**** READING PASSAGE ****
Over the past two and a half years writing a book
with psychologist Ed Tronick, who developed the still-face paradigm
, I’ve immersed myself in contemplation of the sources of meaning in our lives. In our book, my experience as a pediatrician, mother, and daughter is added to the mix of insight that comes from Dr. Tronick’s decades of research observing intimate moments between mothers and infants to address basic questions we pose in our introduction, including: “How is our ability to feel a sense of belonging and attachment to other people linked with the way we develop our individual sense of self?”
Thus, I was surprised to find that while certainly author Sarah Smarsh gives a compelling analysis of poverty and social class in rural America, the most powerful aspect of the book for me was the insights she gives into the intertwining of poverty and parent-child relationships.
In our book, we offer evidence that moment-to-moment interactions in our earliest relationships shape our core sense of self and our ability to be close with others. Drawing on Dr. Tronick’s buffer-transducer model, we describe poverty as a state that stresses our primary caregiving relationships. We write: “Poverty, for example, is an environmental risk factor. The experience of poverty draws energy from caregivers, making them less available to buffer a child from stress.”
It wasn’t until I read Smarsh’s book that I really understood what we were saying. She writes this striking line early in the book: “The poverty I felt most, then, was a scarcity of the heart, a near constant state of longing for the mother right in front of me yet out of reach”.
So while there is much to say about the lessons from her brilliant book, I am writing this post to highlight the insights she offers into the complex intertwining of poverty and parent-child relationships.
By narrating the book to her imagined unborn child, she addresses the issue of teen pregnancy in a powerful and deeply personal way. She tells the story of three generations of women conceived of teen pregnancies; her grandmother Betty, her mother Jeannie, and herself, beginning with the matriarch her great-grandmother Dorothy, who suffered from schizophrenia . She writes “When I was a little older I’d come to wonder whether my mom and grandma’s vagabond ways amounted to behavioral training from a mentally ill matriarch.”
****
• WORK TO COMPLETE
**a)** Answer these questions using the post about poverty and parent-child relationships:
(i) Who developed the still-face paradigm?
(ii) Which model of Dr. Tronick's does the authors' book draw on to describe poverty?
(iii) Which woman in Sarah Smarsh's family suffered from schizophrenia?
**b)** From the post about poverty and parent-child relationships, extract the passage that opens with the words "It wasn’t until" and closes with the words "complex intertwining of poverty and parent-child relationships.".
**** RAW DATA ****
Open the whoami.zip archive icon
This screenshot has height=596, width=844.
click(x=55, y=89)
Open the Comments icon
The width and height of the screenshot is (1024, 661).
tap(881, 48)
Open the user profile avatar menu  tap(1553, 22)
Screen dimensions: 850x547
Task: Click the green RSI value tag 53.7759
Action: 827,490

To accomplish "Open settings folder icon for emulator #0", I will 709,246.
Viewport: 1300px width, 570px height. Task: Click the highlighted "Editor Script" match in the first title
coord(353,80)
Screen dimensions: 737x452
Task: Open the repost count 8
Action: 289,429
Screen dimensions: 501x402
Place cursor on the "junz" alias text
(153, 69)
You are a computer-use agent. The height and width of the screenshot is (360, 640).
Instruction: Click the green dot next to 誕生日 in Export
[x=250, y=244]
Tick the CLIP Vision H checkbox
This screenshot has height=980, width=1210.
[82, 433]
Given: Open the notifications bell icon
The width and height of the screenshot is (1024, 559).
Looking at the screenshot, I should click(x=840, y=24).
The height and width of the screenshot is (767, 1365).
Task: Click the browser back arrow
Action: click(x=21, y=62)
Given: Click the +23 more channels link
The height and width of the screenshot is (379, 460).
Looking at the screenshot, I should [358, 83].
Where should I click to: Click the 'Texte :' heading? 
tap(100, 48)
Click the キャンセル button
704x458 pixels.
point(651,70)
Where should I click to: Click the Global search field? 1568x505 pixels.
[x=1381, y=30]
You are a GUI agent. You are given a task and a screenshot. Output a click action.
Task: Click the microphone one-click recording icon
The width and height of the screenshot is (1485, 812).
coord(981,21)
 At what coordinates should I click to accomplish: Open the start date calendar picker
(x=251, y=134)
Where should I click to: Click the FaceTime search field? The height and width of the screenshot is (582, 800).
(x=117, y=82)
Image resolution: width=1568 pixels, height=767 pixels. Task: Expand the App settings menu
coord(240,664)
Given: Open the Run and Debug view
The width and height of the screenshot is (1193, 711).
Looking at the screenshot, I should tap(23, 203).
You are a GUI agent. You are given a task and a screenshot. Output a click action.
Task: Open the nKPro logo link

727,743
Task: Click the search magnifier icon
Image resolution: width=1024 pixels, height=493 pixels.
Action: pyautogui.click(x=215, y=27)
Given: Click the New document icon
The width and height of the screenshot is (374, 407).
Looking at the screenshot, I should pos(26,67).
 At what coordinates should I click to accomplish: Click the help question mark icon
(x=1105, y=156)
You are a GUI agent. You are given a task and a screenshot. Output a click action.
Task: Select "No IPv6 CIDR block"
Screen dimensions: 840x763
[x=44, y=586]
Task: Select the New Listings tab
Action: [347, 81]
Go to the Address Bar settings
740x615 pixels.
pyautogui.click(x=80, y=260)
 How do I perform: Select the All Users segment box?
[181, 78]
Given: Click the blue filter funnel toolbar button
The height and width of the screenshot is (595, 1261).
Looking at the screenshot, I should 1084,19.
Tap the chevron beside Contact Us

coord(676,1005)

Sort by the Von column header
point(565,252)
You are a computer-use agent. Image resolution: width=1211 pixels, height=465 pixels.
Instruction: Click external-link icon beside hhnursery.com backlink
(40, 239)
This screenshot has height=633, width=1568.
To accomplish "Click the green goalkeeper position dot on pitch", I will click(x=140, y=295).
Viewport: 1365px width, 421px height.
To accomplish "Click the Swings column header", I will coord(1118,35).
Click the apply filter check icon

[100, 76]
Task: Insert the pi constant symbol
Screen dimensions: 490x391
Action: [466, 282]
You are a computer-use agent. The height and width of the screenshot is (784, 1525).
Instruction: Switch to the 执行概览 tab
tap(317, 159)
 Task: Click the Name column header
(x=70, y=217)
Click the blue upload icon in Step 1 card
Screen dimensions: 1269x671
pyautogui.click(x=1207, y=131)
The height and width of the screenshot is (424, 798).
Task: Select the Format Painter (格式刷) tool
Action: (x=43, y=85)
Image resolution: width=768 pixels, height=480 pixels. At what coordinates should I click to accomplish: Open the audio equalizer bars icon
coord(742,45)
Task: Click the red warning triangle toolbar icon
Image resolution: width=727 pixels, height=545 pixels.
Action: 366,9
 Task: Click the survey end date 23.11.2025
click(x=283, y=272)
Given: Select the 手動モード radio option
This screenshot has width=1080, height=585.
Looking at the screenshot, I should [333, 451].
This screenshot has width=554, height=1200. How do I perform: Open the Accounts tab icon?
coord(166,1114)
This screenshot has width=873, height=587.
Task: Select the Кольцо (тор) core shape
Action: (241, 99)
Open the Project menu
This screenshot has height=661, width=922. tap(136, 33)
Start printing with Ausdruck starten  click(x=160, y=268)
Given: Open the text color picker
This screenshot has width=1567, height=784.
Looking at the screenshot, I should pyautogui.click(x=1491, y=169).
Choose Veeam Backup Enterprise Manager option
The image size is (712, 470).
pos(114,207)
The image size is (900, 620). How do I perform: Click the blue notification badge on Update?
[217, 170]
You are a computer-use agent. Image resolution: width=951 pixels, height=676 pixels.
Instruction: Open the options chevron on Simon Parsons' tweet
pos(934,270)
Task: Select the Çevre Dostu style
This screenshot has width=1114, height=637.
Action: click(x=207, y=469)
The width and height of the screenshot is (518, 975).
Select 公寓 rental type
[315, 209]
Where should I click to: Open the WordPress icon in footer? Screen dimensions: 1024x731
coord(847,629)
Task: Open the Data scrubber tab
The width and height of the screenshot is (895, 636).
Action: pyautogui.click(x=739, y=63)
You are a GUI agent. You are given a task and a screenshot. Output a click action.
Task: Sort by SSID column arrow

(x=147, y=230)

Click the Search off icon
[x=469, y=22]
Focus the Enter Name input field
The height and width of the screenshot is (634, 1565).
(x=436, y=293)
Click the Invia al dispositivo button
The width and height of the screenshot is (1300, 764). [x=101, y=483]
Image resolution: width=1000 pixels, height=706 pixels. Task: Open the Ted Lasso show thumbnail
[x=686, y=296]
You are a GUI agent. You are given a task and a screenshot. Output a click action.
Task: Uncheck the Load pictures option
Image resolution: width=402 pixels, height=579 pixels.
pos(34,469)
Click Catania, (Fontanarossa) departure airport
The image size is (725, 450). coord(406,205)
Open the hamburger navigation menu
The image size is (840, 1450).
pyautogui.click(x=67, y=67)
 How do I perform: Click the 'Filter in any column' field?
****
• SOLVED TASKS
**a)**
(i) Psychologist Ed Tronick
(ii) The buffer-transducer model
(iii) Her great-grandmother Dorothy

**b)**
It wasn’t until I read Smarsh’s book that I really understood what we were saying. She writes this striking line early in the book: “The poverty I felt most, then, was a scarcity of the heart, a near constant state of longing for the mother right in front of me yet out of reach”.
So while there is much to say about the lessons from her brilliant book, I am writing this post to highlight the insights she offers into the complex intertwining of poverty and parent-child relationships.